Political sign turmoil
In late August, the town and state House District 112 Republican candidate John Logan Jones clashed after he claimed public works officials removed signs from his supporters' property.
“(The signs) were on people’s lawns,” Jones said Tuesday. “None of them, at least any that I put personally, were on medians or alongside roads.”
State law and town ordinance prohibit political signs on public roadsides in the right-of-way until six weeks before the election, or until Sept. 26 for the Nov. 6 general election.
The town ordinance allows signs on private property at any time before the election, as long as they are out of the right-of-way.
Town Clerk Ellen Planer said no signs were removed from private property.
“We didn’t take anything that was questionable, whether it was in the right of way or whether they were on private property,” she said.
The topic of political signs is not only up for debate in Falmouth.
Last week, after the American Civil Liberties Union of Maine called their laws unconstitutional, Lewiston, Farmington and Alfred agreed that they would not enforce local ordinances prohibiting political signs – even on private property – until six weeks before the election.

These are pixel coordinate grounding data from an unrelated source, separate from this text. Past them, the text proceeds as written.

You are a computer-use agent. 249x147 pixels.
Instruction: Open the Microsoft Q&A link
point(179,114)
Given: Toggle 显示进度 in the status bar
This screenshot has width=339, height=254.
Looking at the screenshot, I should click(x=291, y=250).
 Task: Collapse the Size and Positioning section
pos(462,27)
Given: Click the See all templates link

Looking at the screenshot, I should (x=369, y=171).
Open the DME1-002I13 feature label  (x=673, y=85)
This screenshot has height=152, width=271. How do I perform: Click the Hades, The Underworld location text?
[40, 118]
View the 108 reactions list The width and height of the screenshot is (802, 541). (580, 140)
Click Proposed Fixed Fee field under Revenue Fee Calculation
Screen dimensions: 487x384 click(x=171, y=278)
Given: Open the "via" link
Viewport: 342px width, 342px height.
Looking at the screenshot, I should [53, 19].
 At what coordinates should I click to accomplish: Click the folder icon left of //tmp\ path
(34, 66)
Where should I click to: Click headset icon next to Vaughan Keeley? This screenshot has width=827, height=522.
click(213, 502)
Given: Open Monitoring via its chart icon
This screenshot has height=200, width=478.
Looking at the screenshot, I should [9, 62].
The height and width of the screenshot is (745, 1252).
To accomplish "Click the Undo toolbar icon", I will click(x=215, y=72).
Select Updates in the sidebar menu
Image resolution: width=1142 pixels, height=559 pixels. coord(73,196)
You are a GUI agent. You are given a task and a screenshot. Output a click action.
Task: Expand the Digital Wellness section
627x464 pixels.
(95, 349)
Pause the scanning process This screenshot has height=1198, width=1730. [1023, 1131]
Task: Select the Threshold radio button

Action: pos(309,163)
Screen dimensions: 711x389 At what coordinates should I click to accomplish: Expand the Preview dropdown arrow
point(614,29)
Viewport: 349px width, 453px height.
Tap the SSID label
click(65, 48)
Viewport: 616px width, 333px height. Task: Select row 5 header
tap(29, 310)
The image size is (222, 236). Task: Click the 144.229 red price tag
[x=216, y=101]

Alysia Melnick, a lawyer with the ACLU of Maine, said she hasn’t heard from anyone in Falmouth about similar constitutional violations, but if it is happening the ACLU would want to look into it.
“If it looked like (Falmouth is) trying to enforce the same kid of unconstitutional measures that some other Maine municipalities were imposing, we would want to take action to make sure that people’s free speech rights were protected,” she said.
Jones said he has given up the fight with the town over signs and does not plan to put up any more until the six-week mark.
“It’s unfortunate the town thought they could take (signs) off people’s property without talking to the property owner,” he said. “(But) I just kept knocking on doors. At the time I was unhappy about it, I still am, but there are more pressing matters.”
Falmouth businesses, meanwhile, have been slow to take advantage of a new ordinance that allows temporary signs on business property.
The town ordinance, passed May 30, allows business owners to display temporary signs for one week, four times a year, if they register the sign and pay a one-time $25 fee.
There are some restrictions on the signs: there can be no moving parts or lights, signs can’t be too close to the road and sign size is limited to 10 feet, unless located in the right-of-way, where they may only be 3 feet tall.
Theo Holtwijk, Falmouth's director of long range planning, said few business owners have availed themselves of the ordinance. “I haven’t seen a lot of new signs put up,” he said Tuesday.
He said that he thinks most businesses haven’t taken advantage of the ordinance because they don’t know the provisions or don’t know it exists at all.
If businesses don’t take advantage of the ordinance, a sunset clause will take effect and it will be eliminated in December 2013.
There have been no new developments in the TideSmart Global sign saga over the last week, but as of last Tuesday, the town was still asking owner Steve Woods to bring his sign into compliance with the existing ordinance.
The sign at TideSmart includes lettering that is one inch smaller than the required five inches. Also, Town Council Chairwoman Faith Varney has said the sign is 8 feet tall, a foot taller than the ordinance allows; Woods maintains that the sign is only 6 feet tall.
Woods, who is chairman of the Yarmouth Town Council and an independent candidate for U.S. Senate, is expected to address the council in October in hopes of coming to a settlement.